Some 984 million machine-dialed “robocalls,” peddling everything from political candidates to vacation clubs, were made to cell phones in just the month of September, according to Hiya, a robocall blocking service. While some calls are merely annoying, others are used to perpetuate costly frauds.

Indeed, documents unsealed Thursday described a massive IRS scam that has taken consumers for more than $300 million. Some 61 defendants here and overseas used mechanized calling to reach thousands of victims, who were threatened with imprisonment, fines and deportation if they didn’t pay supposed tax bills with prepaid debit cards immediately. The tax bills were fake — the IRS doesn’t collect past due amounts by phone and certainly not through the purchase of debit cards. But the Justice Department contends that vulnerable consumers, many of them elderly, lost thousands to conspirators located both in the U.S. and India.
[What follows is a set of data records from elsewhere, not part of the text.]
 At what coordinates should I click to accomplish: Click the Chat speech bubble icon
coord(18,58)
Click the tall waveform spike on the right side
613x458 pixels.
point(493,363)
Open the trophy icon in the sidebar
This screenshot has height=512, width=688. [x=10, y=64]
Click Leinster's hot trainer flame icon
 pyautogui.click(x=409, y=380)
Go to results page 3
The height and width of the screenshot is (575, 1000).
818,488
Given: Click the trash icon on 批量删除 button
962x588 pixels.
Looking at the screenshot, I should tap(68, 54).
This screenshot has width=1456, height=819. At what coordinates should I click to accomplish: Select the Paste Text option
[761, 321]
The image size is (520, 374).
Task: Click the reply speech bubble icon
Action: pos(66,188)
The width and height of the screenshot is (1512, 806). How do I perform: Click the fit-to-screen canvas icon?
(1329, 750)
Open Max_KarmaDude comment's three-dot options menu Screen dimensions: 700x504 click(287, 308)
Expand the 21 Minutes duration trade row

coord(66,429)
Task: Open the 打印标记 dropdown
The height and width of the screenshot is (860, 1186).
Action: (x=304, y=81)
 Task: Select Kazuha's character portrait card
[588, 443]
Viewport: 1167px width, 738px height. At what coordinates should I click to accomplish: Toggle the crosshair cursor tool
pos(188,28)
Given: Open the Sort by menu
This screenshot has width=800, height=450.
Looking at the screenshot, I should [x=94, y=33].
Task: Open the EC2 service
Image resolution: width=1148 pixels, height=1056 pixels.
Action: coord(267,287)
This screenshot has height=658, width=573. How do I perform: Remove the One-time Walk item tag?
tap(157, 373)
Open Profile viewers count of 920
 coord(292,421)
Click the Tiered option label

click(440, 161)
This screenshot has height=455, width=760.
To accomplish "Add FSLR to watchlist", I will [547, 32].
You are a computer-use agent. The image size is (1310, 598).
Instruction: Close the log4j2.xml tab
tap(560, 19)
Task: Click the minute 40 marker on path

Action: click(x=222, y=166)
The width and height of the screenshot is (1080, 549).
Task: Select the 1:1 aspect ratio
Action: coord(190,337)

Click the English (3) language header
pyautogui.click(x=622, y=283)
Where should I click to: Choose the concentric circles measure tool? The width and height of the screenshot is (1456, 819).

Scams via robocall are commonplace, according to Hiya, which estimates that more than half of robocalls involve some sort of scam or extortion scheme.

The calls, many of which are already illegal, are among the top complaints the FCC receives each year. And stopping them has become a priority for FCC Chairman Tom Wheeler, who formed the Robocall Strike Force last summer to clear both legal and technological hurdles that have stymied robocalling solutions in the past.

Though some progress has been made, the group noted that robocallers are constantly adjusting their techniques to thwart regulatory and companyside efforts to block them.

However, even sometimes ineffective blocking services are better than nothing. And possibly the most useful upshot of the latest task force meeting was that its members came out with guidelines for how consumers can protect themselves by using either tools offered by their phone companies or by downloading free software.

What tools are available to you? The answer depends on whether you’re blocking calls to a landline or cell phone, as well as which carrier you use. However, here’s the summary version:

Landlines

Nomorobo provides a free, third-party service that blocks calls from known robocallers. Though the service doesn’t work with every carrier, it’s available for users of VoIP services with AT&T, Astound Broadband, BroadVoice/PhonePower, Cablevision/Optimum, Comcast, Frontier, Sonic, SureWest, Time Warner, Ooma Premier, Verizon Fios, Voipo, Voip.ms, Vonage, 1-Voip and Wave Broadband.

Comcast customers need to go through a few extra steps to use Nomorobo, but they can also access the service by following directions on what can be blocked with XFINITY Voice.

Cox and Century Link offer some internal blocking features that consumers can enable (click on the carrier name to get to its robo-blocking page).

Cell phones

Hiya offers a free app for Apple and Android phones.

Windows device and BlackBerry users can check the CTIA Wireless Association’s guide to find free (and low-cost) apps that will work with their phone’s software.